= Langbar International =

Langbar International is a limited company that was listed on the Alternative Investment Market of the London Stock Exchange as Crown Corporation Limited in 2003 and was subsequently the biggest share fraud on the AIM to date. It was investigated by the Serious Fraud Office, the City of London Police, the Accountancy Investigation and Disciplinary Board and the subject of many civil legal actions in the High Court.

Crown Corporation, which changed its name to Langbar International Limited in 2005, was a pump and dump fraud, in that the company did not possess the assets that it declared at listing.

==History==
Created as Crown Corporation Limited (CCL) in Bermuda, the company was listed on the Alternative Investment Market (AIM) in London in October 2003. Its purpose was purportedly buying companies that were not living up to their economic potentials and improving them before selling them at a profit. 59% of the shares in the company were purchased by Lambert Financial Investments for a total of $570 million, with $275 million presented as certificate of deposit from Banco do Brasil and $295 million to be paid later, but CCL was notified that the certificate was fraudulent and the funds were never paid. Other stockholders failed to pay for their shares. In spite of being aware of the serious financial shortcomings, CCL misled investors as to the state of its finances, including making increasingly extravagant claims about its financial activities.

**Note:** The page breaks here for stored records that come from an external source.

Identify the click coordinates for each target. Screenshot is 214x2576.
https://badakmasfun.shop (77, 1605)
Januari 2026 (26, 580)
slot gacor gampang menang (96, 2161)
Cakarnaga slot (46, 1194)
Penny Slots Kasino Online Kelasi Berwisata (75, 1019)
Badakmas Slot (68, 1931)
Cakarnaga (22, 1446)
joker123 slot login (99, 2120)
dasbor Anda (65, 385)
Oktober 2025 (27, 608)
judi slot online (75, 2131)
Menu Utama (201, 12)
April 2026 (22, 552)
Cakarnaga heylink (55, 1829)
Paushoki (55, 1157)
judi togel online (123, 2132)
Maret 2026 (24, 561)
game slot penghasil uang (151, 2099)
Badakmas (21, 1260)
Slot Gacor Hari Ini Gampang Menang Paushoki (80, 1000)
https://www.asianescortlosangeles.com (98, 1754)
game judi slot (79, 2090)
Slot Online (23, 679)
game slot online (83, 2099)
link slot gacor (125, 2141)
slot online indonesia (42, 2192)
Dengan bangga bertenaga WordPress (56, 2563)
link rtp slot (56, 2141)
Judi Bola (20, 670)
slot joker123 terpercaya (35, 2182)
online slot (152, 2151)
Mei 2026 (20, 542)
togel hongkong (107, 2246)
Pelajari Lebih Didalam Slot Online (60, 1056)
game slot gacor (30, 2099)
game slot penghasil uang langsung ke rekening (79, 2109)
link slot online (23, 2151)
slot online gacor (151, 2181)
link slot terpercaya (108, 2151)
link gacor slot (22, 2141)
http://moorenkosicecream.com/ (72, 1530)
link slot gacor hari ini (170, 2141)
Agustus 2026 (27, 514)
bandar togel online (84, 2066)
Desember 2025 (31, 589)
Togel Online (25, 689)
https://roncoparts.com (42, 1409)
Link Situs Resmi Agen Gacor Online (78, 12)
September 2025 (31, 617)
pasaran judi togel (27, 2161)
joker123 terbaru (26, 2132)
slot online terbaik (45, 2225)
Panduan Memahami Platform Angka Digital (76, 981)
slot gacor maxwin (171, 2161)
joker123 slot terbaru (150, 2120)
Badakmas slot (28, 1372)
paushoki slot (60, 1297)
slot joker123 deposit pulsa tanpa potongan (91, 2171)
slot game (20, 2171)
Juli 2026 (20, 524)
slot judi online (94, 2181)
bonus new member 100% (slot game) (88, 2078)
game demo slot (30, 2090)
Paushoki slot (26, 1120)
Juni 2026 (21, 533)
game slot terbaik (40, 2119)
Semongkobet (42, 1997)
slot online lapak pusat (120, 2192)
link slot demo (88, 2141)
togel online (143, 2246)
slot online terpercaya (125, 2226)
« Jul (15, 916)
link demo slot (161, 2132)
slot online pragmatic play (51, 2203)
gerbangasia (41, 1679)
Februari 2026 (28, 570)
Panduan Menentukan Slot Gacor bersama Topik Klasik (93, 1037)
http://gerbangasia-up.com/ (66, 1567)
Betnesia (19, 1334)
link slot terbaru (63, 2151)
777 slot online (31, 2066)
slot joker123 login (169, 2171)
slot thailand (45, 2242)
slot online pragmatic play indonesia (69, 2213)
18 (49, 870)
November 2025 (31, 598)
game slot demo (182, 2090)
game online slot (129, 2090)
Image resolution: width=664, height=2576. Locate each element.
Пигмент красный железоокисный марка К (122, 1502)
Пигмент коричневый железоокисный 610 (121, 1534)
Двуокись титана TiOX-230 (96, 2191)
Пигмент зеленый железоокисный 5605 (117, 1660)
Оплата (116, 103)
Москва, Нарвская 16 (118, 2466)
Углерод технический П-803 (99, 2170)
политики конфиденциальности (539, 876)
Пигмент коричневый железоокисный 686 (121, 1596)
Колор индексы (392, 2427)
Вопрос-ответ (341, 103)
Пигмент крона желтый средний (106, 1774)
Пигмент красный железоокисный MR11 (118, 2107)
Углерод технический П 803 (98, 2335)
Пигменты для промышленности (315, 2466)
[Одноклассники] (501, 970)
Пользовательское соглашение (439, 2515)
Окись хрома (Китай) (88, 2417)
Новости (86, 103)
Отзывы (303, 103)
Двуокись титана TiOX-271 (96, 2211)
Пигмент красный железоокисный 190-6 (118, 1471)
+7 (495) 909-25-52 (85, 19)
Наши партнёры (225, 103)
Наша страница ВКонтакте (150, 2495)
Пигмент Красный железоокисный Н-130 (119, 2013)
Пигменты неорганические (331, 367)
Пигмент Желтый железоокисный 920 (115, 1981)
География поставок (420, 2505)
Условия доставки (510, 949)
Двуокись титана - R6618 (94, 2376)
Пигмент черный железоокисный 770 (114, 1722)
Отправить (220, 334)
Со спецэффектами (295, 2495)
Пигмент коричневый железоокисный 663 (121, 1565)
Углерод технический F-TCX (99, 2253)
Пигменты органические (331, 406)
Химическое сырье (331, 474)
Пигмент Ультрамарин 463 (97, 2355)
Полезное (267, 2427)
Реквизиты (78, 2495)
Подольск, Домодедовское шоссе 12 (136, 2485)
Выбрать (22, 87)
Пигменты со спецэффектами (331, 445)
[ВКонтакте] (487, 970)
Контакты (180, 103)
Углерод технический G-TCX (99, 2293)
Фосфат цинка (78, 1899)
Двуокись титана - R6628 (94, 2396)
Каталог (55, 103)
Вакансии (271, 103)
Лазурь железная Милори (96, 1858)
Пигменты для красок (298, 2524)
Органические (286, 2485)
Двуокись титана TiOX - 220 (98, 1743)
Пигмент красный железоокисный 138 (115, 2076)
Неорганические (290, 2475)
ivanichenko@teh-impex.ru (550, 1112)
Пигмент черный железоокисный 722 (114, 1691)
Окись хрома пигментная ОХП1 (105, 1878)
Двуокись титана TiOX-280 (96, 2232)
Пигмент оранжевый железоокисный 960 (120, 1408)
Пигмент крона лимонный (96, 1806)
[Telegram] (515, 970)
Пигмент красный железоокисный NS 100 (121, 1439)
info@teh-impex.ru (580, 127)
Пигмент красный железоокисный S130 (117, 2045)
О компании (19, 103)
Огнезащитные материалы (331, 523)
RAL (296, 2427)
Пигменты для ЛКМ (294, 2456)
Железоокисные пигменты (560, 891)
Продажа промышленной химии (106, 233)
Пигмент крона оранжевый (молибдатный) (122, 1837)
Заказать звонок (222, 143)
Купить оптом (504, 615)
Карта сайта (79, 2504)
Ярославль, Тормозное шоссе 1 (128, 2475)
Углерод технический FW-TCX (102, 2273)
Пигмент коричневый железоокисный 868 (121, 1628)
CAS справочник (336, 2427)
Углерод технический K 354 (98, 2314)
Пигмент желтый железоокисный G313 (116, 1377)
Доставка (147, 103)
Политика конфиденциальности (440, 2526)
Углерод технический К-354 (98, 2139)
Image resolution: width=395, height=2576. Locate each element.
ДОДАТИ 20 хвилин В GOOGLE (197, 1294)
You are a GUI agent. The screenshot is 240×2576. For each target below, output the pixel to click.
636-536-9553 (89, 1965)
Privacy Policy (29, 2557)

In June 2005, Stuart Pearson, head of Langbar Capital. A British business executive, Pearson was brought to Brazil and presented with an elaborate deception meant to convince Pearson that the company's financial value was legitimate. The company merged with Pearson's investment firm, taking its name of Langbar International.

The value of Langbar International rose with Pearson's declarations to the market that the funds had been released from Brazil, which encouraged further investment. However, trading was suspended in October when the company's value was questioned, and in short order the company collapsed altogether.

Investors, most of whom purchased after Pearson came aboard, lost as much 100 million. Nabarro Wells, a London firm that had advised Langbar, was fined £250,000 for due diligence failures in 2007. In 2008, shareholders in Langbar International sued Rybak and his family, receiving a settlement of £30 million after 56 days of evidence.

The Serious Fraud Office was aggressively pursuing conspirators in the fraud with seven arrests in Spain and Switzerland when the man The Guardian characterized as the central conspirator, Lambert head Avi Arad, died of a heart attack. According to the Guardian, "the prospect of other potential defendants blaming Arad for the fraud was now glaring."

Given the death of Arad, the disposition of Pearson was the final stage in the investigation by the SFO. Charged with 13 counts of fraud, Pearson faced trial to determine the question of how much he knew of the fraud and when he had discovered it. Evidence was presented that Pearson had overlooked warnings, including a phone call from a banker at the London branch of Banco do Brasil informing him that there was no record of the money from Lambert. With a jury convinced of at least criminal negligence, Pearson was found guilty in 2011 on three counts, for making "misleading, false or deceptive or reckless" claims about the existence of the money. Barred from being a director for five years, he was also sentenced to a year in jail, but the SFO determined that confiscation of assets from Pearson could not be made because he had been acquitted of dishonesty, had been sentenced for recklessness, and had lost money himself.

The blatant fraud contributed to a rewriting of company requirements on the AIM.